- 2 eggs
- 2 teaspoons water
- ¼ teaspoon sesame oil
- Cooking spray or cooking oil
- Filling, as desired
Beat eggs, water and sesame oil together. Pour into a plastic squeeze bottle (an empty catsup or mustard bottle works great). Evenly coat an 8-inch nonstick omelet pan or skillet with spray.
Heat pan over medium heat that is just hot enough to sizzle a drop of water. Working quickly (so all of egg mixture hits hot pan at about the same time) and working from side to side across length and width of pan, squeeze enough egg mixture into pan to form a lacy, crisscross grid of batter and holes.
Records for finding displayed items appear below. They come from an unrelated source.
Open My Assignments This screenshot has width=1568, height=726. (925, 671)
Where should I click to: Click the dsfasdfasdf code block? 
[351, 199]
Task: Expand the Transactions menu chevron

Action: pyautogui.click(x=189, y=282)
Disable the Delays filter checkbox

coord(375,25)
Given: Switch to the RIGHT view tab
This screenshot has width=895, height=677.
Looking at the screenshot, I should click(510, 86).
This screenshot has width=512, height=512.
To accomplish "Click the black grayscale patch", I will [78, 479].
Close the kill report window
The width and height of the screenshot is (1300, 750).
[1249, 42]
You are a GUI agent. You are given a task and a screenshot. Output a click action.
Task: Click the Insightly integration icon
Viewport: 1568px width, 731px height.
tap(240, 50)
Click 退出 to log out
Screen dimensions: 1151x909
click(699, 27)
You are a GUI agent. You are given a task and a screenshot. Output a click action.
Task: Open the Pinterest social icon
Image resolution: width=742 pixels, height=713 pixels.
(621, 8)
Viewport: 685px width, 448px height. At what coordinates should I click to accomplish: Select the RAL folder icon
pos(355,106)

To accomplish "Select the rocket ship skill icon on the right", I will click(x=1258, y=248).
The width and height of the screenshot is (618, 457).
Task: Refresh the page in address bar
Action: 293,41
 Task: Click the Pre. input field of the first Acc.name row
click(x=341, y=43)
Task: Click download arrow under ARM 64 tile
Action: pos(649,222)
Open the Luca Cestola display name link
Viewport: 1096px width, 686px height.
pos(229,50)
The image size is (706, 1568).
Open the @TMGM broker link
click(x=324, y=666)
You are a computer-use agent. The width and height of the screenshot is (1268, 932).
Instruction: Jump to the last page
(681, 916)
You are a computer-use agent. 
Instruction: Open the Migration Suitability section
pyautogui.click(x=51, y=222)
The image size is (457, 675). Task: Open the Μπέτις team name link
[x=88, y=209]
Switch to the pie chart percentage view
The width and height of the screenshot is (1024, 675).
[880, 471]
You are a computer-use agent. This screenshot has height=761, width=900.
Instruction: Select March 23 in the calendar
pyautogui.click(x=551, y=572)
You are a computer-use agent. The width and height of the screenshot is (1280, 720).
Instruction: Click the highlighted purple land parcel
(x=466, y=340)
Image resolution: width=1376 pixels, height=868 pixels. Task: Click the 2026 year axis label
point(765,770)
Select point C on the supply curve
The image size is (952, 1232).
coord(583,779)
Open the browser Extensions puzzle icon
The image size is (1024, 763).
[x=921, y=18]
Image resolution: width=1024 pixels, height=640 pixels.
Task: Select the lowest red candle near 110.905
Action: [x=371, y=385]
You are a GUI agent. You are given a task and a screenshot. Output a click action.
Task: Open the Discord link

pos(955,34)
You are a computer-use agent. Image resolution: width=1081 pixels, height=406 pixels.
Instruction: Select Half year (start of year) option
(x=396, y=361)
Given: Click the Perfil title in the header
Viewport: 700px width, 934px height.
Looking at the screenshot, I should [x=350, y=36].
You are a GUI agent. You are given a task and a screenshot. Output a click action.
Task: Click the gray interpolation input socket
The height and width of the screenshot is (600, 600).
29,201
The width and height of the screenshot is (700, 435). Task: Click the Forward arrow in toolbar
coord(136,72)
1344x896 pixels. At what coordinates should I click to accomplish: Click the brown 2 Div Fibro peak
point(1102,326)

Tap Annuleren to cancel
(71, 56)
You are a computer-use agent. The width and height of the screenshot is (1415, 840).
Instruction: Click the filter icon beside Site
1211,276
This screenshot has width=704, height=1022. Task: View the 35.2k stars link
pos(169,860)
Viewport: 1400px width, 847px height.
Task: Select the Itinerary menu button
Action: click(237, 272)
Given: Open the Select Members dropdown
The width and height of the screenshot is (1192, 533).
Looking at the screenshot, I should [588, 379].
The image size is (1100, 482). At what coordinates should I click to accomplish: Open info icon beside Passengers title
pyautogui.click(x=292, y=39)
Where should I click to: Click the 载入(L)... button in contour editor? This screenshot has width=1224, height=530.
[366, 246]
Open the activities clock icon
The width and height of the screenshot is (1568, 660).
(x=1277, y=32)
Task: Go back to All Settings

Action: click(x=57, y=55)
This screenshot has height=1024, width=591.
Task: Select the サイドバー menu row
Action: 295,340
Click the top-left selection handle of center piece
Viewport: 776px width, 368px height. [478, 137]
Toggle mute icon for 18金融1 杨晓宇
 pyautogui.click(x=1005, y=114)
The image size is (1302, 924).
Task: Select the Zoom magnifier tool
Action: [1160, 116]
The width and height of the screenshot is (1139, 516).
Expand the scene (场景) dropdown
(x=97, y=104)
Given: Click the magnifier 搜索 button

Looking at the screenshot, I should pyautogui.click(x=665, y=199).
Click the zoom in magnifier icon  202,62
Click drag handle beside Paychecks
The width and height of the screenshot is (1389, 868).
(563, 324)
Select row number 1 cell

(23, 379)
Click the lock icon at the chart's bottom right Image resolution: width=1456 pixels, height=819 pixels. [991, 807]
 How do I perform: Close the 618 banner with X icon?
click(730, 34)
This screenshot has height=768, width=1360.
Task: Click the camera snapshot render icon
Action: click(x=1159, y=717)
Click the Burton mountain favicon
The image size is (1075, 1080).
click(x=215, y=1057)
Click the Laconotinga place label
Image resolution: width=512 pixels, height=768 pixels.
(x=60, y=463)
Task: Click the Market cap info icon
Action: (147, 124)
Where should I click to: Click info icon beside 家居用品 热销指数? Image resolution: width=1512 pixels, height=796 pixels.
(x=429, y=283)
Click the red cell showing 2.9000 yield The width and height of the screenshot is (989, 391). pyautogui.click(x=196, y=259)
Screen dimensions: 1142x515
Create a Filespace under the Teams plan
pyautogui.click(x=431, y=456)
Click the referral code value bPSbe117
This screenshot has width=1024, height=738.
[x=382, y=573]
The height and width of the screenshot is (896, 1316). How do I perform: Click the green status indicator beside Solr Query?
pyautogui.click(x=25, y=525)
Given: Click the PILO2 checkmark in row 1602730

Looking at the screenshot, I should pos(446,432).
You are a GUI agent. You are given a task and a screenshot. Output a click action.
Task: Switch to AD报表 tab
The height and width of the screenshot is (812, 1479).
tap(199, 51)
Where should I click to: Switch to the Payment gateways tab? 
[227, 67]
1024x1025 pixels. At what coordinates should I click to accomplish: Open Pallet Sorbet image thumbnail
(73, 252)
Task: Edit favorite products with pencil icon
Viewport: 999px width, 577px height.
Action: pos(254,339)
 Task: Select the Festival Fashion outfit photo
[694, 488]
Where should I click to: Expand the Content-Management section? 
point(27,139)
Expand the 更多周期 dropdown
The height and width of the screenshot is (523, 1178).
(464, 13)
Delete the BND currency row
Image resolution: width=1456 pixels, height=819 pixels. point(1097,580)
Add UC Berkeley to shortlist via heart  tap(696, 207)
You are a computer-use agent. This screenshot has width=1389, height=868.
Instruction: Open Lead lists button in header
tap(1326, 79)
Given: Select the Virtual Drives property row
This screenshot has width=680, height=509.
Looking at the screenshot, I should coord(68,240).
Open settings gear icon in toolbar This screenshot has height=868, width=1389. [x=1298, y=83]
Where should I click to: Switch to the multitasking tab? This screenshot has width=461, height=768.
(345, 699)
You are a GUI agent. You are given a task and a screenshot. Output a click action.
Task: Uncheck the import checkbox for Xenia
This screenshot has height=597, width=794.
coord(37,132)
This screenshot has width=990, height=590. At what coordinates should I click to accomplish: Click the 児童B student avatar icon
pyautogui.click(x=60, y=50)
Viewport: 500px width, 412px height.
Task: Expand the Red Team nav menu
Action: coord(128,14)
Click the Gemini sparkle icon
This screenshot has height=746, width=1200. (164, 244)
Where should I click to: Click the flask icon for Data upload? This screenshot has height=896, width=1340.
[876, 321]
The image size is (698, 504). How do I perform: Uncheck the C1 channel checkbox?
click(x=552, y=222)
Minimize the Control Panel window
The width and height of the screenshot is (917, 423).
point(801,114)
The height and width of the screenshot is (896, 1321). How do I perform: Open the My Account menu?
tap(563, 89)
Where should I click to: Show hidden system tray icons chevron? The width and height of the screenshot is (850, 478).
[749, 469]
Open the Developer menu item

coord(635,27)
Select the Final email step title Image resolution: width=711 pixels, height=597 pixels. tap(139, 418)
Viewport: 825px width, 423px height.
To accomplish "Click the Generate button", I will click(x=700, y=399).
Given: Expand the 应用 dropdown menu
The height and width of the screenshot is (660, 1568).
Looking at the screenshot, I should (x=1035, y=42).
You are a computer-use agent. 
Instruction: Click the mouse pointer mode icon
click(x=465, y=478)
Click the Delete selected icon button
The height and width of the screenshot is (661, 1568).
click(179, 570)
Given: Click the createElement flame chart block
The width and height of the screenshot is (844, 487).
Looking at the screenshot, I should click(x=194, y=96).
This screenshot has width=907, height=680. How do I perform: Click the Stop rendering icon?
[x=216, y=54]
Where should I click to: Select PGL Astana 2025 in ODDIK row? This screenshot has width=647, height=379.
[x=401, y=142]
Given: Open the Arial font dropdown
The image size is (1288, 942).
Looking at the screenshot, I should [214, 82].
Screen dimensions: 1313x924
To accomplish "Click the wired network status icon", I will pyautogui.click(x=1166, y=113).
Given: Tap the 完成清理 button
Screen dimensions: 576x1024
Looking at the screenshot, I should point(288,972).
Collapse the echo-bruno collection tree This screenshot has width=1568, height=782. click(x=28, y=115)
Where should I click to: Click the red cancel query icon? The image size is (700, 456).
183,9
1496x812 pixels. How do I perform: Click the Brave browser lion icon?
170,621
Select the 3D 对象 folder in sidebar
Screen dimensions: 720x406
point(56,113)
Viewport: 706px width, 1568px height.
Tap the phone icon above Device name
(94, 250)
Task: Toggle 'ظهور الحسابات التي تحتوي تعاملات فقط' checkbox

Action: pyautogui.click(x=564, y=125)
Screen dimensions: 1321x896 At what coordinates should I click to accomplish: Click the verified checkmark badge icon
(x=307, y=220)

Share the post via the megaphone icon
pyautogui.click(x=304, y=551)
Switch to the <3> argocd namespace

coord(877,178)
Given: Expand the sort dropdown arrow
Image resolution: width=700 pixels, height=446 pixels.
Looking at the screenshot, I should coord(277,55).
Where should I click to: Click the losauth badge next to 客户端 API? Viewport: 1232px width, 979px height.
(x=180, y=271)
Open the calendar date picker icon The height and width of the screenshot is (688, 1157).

Tip and tilt pan, if necessary. Cook just until egg mixture is set and the bottom is lightly browned, about 30 to 45 seconds. With a pancake turner, turn pancake or flip onto plate and flip back into pan. Cook 10 to 15 seconds longer (about 1 min. total cooking time). Slip pancake onto serving plate, brown-side-down. Cover with plastic wrap to keep pancake from drying out.
Wipe pan. Re-spray away from range-top. Repeat with remaining egg mixture to make 4 more pancakes. Keep warm or reheat in microwave oven. Fill as desired, roll and serve. Makes 5.